### About this exercise
What you should output is the data below, unchanged in every character.

### Extracted information
----------------------------------------
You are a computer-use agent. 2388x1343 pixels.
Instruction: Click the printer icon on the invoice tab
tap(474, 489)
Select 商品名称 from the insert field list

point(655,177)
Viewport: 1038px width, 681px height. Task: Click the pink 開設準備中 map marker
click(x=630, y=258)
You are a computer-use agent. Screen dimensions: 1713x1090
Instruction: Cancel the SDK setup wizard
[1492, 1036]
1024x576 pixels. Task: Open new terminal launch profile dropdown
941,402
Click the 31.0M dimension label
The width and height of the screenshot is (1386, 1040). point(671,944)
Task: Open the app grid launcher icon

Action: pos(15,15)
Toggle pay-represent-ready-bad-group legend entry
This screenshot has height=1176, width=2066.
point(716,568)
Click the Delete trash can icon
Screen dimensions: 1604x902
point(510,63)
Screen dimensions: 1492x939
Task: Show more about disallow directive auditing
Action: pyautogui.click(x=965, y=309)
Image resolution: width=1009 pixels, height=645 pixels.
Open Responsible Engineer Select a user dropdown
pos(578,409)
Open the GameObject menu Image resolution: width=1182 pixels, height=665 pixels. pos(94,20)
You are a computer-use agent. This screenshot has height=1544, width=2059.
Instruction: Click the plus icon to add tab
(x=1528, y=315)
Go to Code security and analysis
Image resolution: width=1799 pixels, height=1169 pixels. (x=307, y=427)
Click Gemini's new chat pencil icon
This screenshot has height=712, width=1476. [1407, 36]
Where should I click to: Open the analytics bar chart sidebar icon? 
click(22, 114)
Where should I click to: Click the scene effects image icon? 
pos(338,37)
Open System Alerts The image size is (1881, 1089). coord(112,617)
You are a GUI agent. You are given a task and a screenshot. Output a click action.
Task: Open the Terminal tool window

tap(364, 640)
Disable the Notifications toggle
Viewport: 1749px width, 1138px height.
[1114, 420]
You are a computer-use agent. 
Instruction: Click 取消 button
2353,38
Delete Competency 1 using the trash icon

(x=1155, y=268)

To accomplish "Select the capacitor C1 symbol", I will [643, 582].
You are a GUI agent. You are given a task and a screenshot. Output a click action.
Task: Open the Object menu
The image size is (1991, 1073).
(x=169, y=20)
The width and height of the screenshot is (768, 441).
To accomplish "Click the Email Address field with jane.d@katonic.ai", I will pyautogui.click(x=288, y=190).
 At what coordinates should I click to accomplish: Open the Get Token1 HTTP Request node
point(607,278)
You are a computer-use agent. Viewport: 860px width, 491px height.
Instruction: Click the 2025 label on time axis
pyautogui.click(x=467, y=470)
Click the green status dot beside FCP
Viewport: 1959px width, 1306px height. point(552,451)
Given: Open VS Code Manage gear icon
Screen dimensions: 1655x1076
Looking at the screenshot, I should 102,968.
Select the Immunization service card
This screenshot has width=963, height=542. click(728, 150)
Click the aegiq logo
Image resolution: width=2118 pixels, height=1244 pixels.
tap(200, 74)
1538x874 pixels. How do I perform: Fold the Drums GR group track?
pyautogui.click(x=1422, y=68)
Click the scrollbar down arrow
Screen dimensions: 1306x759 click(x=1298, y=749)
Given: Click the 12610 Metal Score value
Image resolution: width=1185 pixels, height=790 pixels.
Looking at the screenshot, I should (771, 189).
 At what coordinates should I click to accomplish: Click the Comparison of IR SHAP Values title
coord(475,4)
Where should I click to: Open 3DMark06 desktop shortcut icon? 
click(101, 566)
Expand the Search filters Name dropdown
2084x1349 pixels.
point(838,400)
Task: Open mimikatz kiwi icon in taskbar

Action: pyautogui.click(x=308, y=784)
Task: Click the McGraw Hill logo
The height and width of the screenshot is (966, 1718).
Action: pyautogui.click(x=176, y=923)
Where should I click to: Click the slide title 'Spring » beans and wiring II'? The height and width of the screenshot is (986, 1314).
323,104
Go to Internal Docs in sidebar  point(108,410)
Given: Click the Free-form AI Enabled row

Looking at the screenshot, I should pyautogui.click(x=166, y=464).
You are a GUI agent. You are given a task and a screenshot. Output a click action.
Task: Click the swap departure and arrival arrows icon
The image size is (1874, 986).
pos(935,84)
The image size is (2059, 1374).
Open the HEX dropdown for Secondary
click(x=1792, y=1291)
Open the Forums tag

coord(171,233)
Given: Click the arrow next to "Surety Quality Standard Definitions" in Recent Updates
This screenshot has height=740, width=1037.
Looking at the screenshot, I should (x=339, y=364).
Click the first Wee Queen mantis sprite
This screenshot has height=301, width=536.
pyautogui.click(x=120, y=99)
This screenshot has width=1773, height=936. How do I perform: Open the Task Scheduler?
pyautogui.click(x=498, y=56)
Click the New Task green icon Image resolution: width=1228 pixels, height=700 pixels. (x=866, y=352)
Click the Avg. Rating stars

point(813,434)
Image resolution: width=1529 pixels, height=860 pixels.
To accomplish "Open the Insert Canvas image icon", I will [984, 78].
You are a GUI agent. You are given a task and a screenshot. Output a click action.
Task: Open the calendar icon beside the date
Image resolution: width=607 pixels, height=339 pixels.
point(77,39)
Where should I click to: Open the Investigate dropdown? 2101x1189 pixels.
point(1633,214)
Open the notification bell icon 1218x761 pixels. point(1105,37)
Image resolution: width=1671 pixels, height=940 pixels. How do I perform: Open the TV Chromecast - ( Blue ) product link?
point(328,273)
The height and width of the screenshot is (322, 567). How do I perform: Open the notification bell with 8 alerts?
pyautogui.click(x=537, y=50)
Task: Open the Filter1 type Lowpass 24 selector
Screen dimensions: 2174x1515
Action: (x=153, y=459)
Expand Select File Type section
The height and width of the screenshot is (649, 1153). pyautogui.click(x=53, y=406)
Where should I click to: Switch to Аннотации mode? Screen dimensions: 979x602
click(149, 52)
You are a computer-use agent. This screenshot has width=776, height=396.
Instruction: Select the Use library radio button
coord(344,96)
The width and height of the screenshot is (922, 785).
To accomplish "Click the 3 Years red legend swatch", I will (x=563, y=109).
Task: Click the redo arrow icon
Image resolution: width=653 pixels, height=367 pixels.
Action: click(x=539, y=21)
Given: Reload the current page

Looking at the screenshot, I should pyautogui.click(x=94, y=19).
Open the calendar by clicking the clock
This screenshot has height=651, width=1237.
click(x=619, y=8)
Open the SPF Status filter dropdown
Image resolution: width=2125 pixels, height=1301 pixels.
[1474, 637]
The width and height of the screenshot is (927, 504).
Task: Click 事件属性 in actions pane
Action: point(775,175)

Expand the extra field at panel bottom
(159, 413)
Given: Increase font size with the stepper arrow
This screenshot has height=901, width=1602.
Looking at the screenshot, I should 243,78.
----------------------------------------
### Exercise response
You are a computer-use agent. 2388x1343 pixels.
Instruction: Click the printer icon on the invoice tab
tap(474, 489)
Select 商品名称 from the insert field list

point(655,177)
Viewport: 1038px width, 681px height. Task: Click the pink 開設準備中 map marker
click(x=630, y=258)
You are a computer-use agent. Screen dimensions: 1713x1090
Instruction: Cancel the SDK setup wizard
[1492, 1036]
1024x576 pixels. Task: Open new terminal launch profile dropdown
941,402
Click the 31.0M dimension label
The width and height of the screenshot is (1386, 1040). point(671,944)
Task: Open the app grid launcher icon

Action: pos(15,15)
Toggle pay-represent-ready-bad-group legend entry
This screenshot has height=1176, width=2066.
point(716,568)
Click the Delete trash can icon
Screen dimensions: 1604x902
point(510,63)
Screen dimensions: 1492x939
Task: Show more about disallow directive auditing
Action: pyautogui.click(x=965, y=309)
Image resolution: width=1009 pixels, height=645 pixels.
Open Responsible Engineer Select a user dropdown
pos(578,409)
Open the GameObject menu Image resolution: width=1182 pixels, height=665 pixels. pos(94,20)
You are a computer-use agent. This screenshot has height=1544, width=2059.
Instruction: Click the plus icon to add tab
(x=1528, y=315)
Go to Code security and analysis
Image resolution: width=1799 pixels, height=1169 pixels. (x=307, y=427)
Click Gemini's new chat pencil icon
This screenshot has height=712, width=1476. [1407, 36]
Where should I click to: Open the analytics bar chart sidebar icon? 
click(22, 114)
Where should I click to: Click the scene effects image icon? 
pos(338,37)
Open System Alerts The image size is (1881, 1089). coord(112,617)
You are a GUI agent. You are given a task and a screenshot. Output a click action.
Task: Open the Terminal tool window

tap(364, 640)
Disable the Notifications toggle
Viewport: 1749px width, 1138px height.
[1114, 420]
You are a computer-use agent. 
Instruction: Click 取消 button
2353,38
Delete Competency 1 using the trash icon

(x=1155, y=268)

To accomplish "Select the capacitor C1 symbol", I will [643, 582].
You are a GUI agent. You are given a task and a screenshot. Output a click action.
Task: Open the Object menu
The image size is (1991, 1073).
(x=169, y=20)
The width and height of the screenshot is (768, 441).
To accomplish "Click the Email Address field with jane.d@katonic.ai", I will pyautogui.click(x=288, y=190).
 At what coordinates should I click to accomplish: Open the Get Token1 HTTP Request node
point(607,278)
You are a computer-use agent. Viewport: 860px width, 491px height.
Instruction: Click the 2025 label on time axis
pyautogui.click(x=467, y=470)
Click the green status dot beside FCP
Viewport: 1959px width, 1306px height. point(552,451)
Given: Open VS Code Manage gear icon
Screen dimensions: 1655x1076
Looking at the screenshot, I should 102,968.
Select the Immunization service card
This screenshot has width=963, height=542. click(728, 150)
Click the aegiq logo
Image resolution: width=2118 pixels, height=1244 pixels.
tap(200, 74)
1538x874 pixels. How do I perform: Fold the Drums GR group track?
pyautogui.click(x=1422, y=68)
Click the scrollbar down arrow
Screen dimensions: 1306x759 click(x=1298, y=749)
Given: Click the 12610 Metal Score value
Image resolution: width=1185 pixels, height=790 pixels.
Looking at the screenshot, I should (771, 189).
 At what coordinates should I click to accomplish: Click the Comparison of IR SHAP Values title
coord(475,4)
Where should I click to: Open 3DMark06 desktop shortcut icon? 
click(101, 566)
Expand the Search filters Name dropdown
2084x1349 pixels.
point(838,400)
Task: Open mimikatz kiwi icon in taskbar

Action: pyautogui.click(x=308, y=784)
Task: Click the McGraw Hill logo
The height and width of the screenshot is (966, 1718).
Action: pyautogui.click(x=176, y=923)
Where should I click to: Click the slide title 'Spring » beans and wiring II'? The height and width of the screenshot is (986, 1314).
323,104
Go to Internal Docs in sidebar  point(108,410)
Given: Click the Free-form AI Enabled row

Looking at the screenshot, I should pyautogui.click(x=166, y=464).
You are a GUI agent. You are given a task and a screenshot. Output a click action.
Task: Click the swap departure and arrival arrows icon
The image size is (1874, 986).
pos(935,84)
The image size is (2059, 1374).
Open the HEX dropdown for Secondary
click(x=1792, y=1291)
Open the Forums tag

coord(171,233)
Given: Click the arrow next to "Surety Quality Standard Definitions" in Recent Updates
This screenshot has height=740, width=1037.
Looking at the screenshot, I should (x=339, y=364).
Click the first Wee Queen mantis sprite
This screenshot has height=301, width=536.
pyautogui.click(x=120, y=99)
This screenshot has width=1773, height=936. How do I perform: Open the Task Scheduler?
pyautogui.click(x=498, y=56)
Click the New Task green icon Image resolution: width=1228 pixels, height=700 pixels. (x=866, y=352)
Click the Avg. Rating stars

point(813,434)
Image resolution: width=1529 pixels, height=860 pixels.
To accomplish "Open the Insert Canvas image icon", I will [984, 78].
You are a GUI agent. You are given a task and a screenshot. Output a click action.
Task: Open the calendar icon beside the date
Image resolution: width=607 pixels, height=339 pixels.
point(77,39)
Where should I click to: Open the Investigate dropdown? 2101x1189 pixels.
point(1633,214)
Open the notification bell icon 1218x761 pixels. point(1105,37)
Image resolution: width=1671 pixels, height=940 pixels. How do I perform: Open the TV Chromecast - ( Blue ) product link?
point(328,273)
The height and width of the screenshot is (322, 567). How do I perform: Open the notification bell with 8 alerts?
pyautogui.click(x=537, y=50)
Task: Open the Filter1 type Lowpass 24 selector
Screen dimensions: 2174x1515
Action: (x=153, y=459)
Expand Select File Type section
The height and width of the screenshot is (649, 1153). pyautogui.click(x=53, y=406)
Where should I click to: Switch to Аннотации mode? Screen dimensions: 979x602
click(149, 52)
You are a computer-use agent. This screenshot has width=776, height=396.
Instruction: Select the Use library radio button
coord(344,96)
The width and height of the screenshot is (922, 785).
To accomplish "Click the 3 Years red legend swatch", I will (x=563, y=109).
Task: Click the redo arrow icon
Image resolution: width=653 pixels, height=367 pixels.
Action: click(x=539, y=21)
Given: Reload the current page

Looking at the screenshot, I should pyautogui.click(x=94, y=19).
Open the calendar by clicking the clock
This screenshot has height=651, width=1237.
click(x=619, y=8)
Open the SPF Status filter dropdown
Image resolution: width=2125 pixels, height=1301 pixels.
[1474, 637]
The width and height of the screenshot is (927, 504).
Task: Click 事件属性 in actions pane
Action: point(775,175)

Expand the extra field at panel bottom
(159, 413)
Given: Increase font size with the stepper arrow
This screenshot has height=901, width=1602.
Looking at the screenshot, I should 243,78.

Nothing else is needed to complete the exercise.